● ABOUT THIS EXERCISE
Write the records out again, unchanged.
+++
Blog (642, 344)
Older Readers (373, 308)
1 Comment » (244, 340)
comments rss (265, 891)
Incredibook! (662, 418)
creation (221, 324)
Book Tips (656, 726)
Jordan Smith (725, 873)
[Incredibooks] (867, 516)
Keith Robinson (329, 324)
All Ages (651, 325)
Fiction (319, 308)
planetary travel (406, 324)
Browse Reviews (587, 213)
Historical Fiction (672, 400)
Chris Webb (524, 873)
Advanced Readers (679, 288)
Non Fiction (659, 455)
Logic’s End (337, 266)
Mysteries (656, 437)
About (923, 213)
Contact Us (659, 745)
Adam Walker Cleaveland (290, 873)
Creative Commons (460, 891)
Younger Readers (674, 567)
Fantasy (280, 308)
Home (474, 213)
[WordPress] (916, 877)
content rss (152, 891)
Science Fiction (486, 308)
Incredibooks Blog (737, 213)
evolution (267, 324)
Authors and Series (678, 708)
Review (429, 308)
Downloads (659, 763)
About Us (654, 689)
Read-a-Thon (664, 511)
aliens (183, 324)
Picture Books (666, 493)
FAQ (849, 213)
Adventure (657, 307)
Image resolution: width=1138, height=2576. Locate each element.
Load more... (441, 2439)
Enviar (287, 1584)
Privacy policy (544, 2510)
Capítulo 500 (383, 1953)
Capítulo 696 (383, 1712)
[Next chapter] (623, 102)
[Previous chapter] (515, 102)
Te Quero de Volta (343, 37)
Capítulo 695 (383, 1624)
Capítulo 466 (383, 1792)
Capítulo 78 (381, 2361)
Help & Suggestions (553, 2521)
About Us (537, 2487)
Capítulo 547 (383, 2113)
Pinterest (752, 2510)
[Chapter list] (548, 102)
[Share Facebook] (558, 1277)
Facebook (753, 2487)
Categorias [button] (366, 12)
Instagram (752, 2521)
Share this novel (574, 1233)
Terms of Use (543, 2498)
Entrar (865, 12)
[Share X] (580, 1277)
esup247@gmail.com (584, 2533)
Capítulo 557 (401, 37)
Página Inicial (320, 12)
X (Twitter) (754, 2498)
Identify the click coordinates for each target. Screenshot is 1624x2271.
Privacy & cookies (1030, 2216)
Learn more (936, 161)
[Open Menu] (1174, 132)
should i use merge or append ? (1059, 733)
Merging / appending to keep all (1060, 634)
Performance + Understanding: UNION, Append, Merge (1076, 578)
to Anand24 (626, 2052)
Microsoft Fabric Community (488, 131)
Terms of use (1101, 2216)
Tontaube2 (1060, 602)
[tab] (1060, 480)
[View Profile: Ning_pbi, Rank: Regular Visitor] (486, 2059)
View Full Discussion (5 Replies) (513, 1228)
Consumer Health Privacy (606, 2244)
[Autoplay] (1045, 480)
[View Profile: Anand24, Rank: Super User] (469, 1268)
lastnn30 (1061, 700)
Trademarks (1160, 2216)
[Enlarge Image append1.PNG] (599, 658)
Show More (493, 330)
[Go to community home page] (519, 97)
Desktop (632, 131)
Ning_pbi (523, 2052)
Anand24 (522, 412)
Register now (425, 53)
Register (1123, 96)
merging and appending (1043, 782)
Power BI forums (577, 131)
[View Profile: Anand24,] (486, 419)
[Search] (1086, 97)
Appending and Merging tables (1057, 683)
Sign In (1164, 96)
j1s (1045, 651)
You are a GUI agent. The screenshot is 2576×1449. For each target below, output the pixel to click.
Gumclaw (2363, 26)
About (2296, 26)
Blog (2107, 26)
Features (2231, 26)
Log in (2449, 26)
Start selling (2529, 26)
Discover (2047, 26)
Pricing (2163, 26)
+++
● SOLUTION FOR THIS TASK
Blog (642, 344)
Older Readers (373, 308)
1 Comment » (244, 340)
comments rss (265, 891)
Incredibook! (662, 418)
creation (221, 324)
Book Tips (656, 726)
Jordan Smith (725, 873)
[Incredibooks] (867, 516)
Keith Robinson (329, 324)
All Ages (651, 325)
Fiction (319, 308)
planetary travel (406, 324)
Browse Reviews (587, 213)
Historical Fiction (672, 400)
Chris Webb (524, 873)
Advanced Readers (679, 288)
Non Fiction (659, 455)
Logic’s End (337, 266)
Mysteries (656, 437)
About (923, 213)
Contact Us (659, 745)
Adam Walker Cleaveland (290, 873)
Creative Commons (460, 891)
Younger Readers (674, 567)
Fantasy (280, 308)
Home (474, 213)
[WordPress] (916, 877)
content rss (152, 891)
Science Fiction (486, 308)
Incredibooks Blog (737, 213)
evolution (267, 324)
Authors and Series (678, 708)
Review (429, 308)
Downloads (659, 763)
About Us (654, 689)
Read-a-Thon (664, 511)
aliens (183, 324)
Picture Books (666, 493)
FAQ (849, 213)
Adventure (657, 307)
Image resolution: width=1138, height=2576. Locate each element.
Load more... (441, 2439)
Enviar (287, 1584)
Privacy policy (544, 2510)
Capítulo 500 (383, 1953)
Capítulo 696 (383, 1712)
[Next chapter] (623, 102)
[Previous chapter] (515, 102)
Te Quero de Volta (343, 37)
Capítulo 695 (383, 1624)
Capítulo 466 (383, 1792)
Capítulo 78 (381, 2361)
Help & Suggestions (553, 2521)
About Us (537, 2487)
Capítulo 547 (383, 2113)
Pinterest (752, 2510)
[Chapter list] (548, 102)
[Share Facebook] (558, 1277)
Facebook (753, 2487)
Categorias [button] (366, 12)
Instagram (752, 2521)
Share this novel (574, 1233)
Terms of Use (543, 2498)
Entrar (865, 12)
[Share X] (580, 1277)
esup247@gmail.com (584, 2533)
Capítulo 557 (401, 37)
Página Inicial (320, 12)
X (Twitter) (754, 2498)
Identify the click coordinates for each target. Screenshot is 1624x2271.
Privacy & cookies (1030, 2216)
Learn more (936, 161)
[Open Menu] (1174, 132)
should i use merge or append ? (1059, 733)
Merging / appending to keep all (1060, 634)
Performance + Understanding: UNION, Append, Merge (1076, 578)
to Anand24 (626, 2052)
Microsoft Fabric Community (488, 131)
Terms of use (1101, 2216)
Tontaube2 (1060, 602)
[tab] (1060, 480)
[View Profile: Ning_pbi, Rank: Regular Visitor] (486, 2059)
View Full Discussion (5 Replies) (513, 1228)
Consumer Health Privacy (606, 2244)
[Autoplay] (1045, 480)
[View Profile: Anand24, Rank: Super User] (469, 1268)
lastnn30 (1061, 700)
Trademarks (1160, 2216)
[Enlarge Image append1.PNG] (599, 658)
Show More (493, 330)
[Go to community home page] (519, 97)
Desktop (632, 131)
Ning_pbi (523, 2052)
Anand24 (522, 412)
Register now (425, 53)
Register (1123, 96)
merging and appending (1043, 782)
Power BI forums (577, 131)
[View Profile: Anand24,] (486, 419)
[Search] (1086, 97)
Appending and Merging tables (1057, 683)
Sign In (1164, 96)
j1s (1045, 651)
You are a GUI agent. The screenshot is 2576×1449. For each target below, output the pixel to click.
Gumclaw (2363, 26)
About (2296, 26)
Blog (2107, 26)
Features (2231, 26)
Log in (2449, 26)
Start selling (2529, 26)
Discover (2047, 26)
Pricing (2163, 26)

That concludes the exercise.